◆ **YOUR ASSIGNMENT**
From the entries below, please output exactly the lines starting at the one containing "Check the Complete" and ending at the one containing "The height and width of the screenshot is (800, 601).", both included.

◆ **SUPPLIED RECORDS**

- - -

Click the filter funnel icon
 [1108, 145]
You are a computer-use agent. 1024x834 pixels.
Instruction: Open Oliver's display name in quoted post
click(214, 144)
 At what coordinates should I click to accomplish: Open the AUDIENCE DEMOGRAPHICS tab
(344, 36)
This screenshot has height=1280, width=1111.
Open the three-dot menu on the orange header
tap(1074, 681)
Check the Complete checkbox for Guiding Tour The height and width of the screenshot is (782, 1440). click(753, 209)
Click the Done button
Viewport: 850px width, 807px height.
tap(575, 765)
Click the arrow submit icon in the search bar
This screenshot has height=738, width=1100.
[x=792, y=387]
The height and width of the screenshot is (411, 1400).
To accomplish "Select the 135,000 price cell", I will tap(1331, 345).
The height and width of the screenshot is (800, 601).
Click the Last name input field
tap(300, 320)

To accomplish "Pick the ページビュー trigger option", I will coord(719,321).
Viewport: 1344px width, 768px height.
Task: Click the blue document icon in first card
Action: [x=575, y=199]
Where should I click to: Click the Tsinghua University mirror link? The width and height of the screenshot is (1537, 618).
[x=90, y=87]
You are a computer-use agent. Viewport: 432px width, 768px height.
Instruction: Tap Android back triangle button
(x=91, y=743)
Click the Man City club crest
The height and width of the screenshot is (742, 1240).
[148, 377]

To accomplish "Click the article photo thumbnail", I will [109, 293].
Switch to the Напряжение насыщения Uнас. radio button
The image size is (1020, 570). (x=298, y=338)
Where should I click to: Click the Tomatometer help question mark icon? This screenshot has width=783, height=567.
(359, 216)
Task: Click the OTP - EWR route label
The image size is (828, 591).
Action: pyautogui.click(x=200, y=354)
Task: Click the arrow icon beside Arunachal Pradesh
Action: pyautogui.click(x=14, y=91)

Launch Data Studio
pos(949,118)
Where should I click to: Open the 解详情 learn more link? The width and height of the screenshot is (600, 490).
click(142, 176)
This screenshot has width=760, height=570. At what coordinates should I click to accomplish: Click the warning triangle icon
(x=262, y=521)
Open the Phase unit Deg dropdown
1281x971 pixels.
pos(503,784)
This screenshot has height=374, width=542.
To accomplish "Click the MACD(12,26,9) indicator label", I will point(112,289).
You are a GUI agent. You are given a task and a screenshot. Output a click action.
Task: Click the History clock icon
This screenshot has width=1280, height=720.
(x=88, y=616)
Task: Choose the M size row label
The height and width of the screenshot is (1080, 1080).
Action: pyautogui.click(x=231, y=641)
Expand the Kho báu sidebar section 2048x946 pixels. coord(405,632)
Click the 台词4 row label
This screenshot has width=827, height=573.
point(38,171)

- - -

◆ **ANSWER BOX**
Check the Complete checkbox for Guiding Tour The height and width of the screenshot is (782, 1440). click(753, 209)
Click the Done button
Viewport: 850px width, 807px height.
tap(575, 765)
Click the arrow submit icon in the search bar
This screenshot has height=738, width=1100.
[x=792, y=387]
The height and width of the screenshot is (411, 1400).
To accomplish "Select the 135,000 price cell", I will tap(1331, 345).
The height and width of the screenshot is (800, 601).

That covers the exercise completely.